Is this how the Alula is supposed to behave? I'm not sure if I simply need to practice more, or if my plane is out of adjustment. I met up with the DLG pilot at the park, who looked over the plane and made sure nothing was grossly wrong, so I think the setup is pretty good.

Unfortunately the Alula suffered some major damage at the end of the day. The pod broke completely off. I've repaired it with Gorilla Glue, and will get some CF rods to reinforce it. (By the way, what is CF tow and uniweb?)

Also, there seems to be something wrong with both my servos now.
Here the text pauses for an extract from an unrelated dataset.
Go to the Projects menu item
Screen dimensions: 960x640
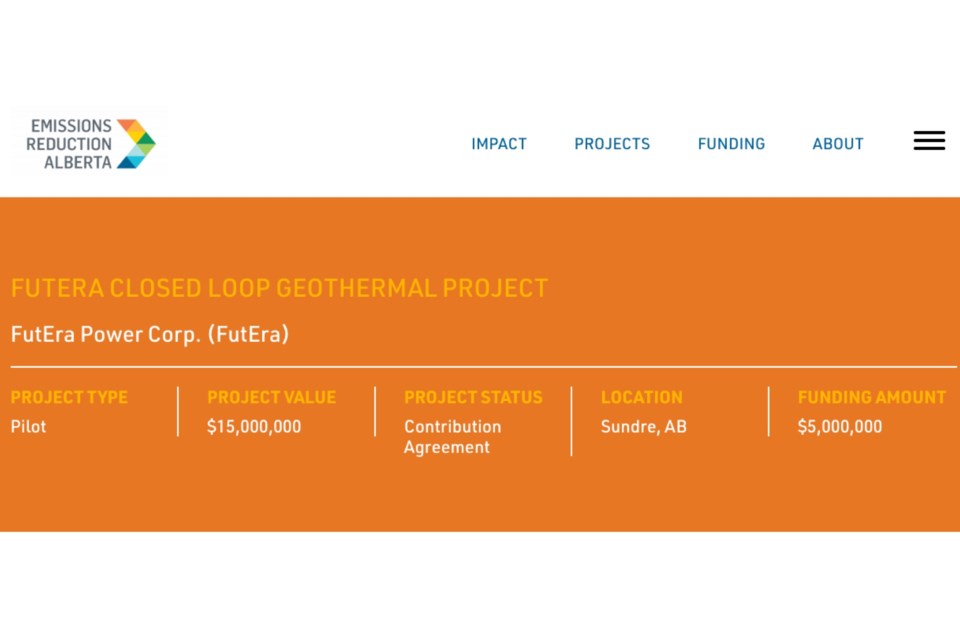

They are the stock Blue Bird servos from Dream Flight. At full up/down elevator (about 2mm movement), one of the servos buzzes as long as I hold it there. The other servo kind of stutters and skips back and forth as it moves, but it eventually ends up at the right position. Lastly, the servos now seem to move at different rates, so when I apply up elevator, one elevon reaches its position before the other. Is this a symptom of stripped gears? Both servos were behaving fine this morning before I took the Alula out to the park.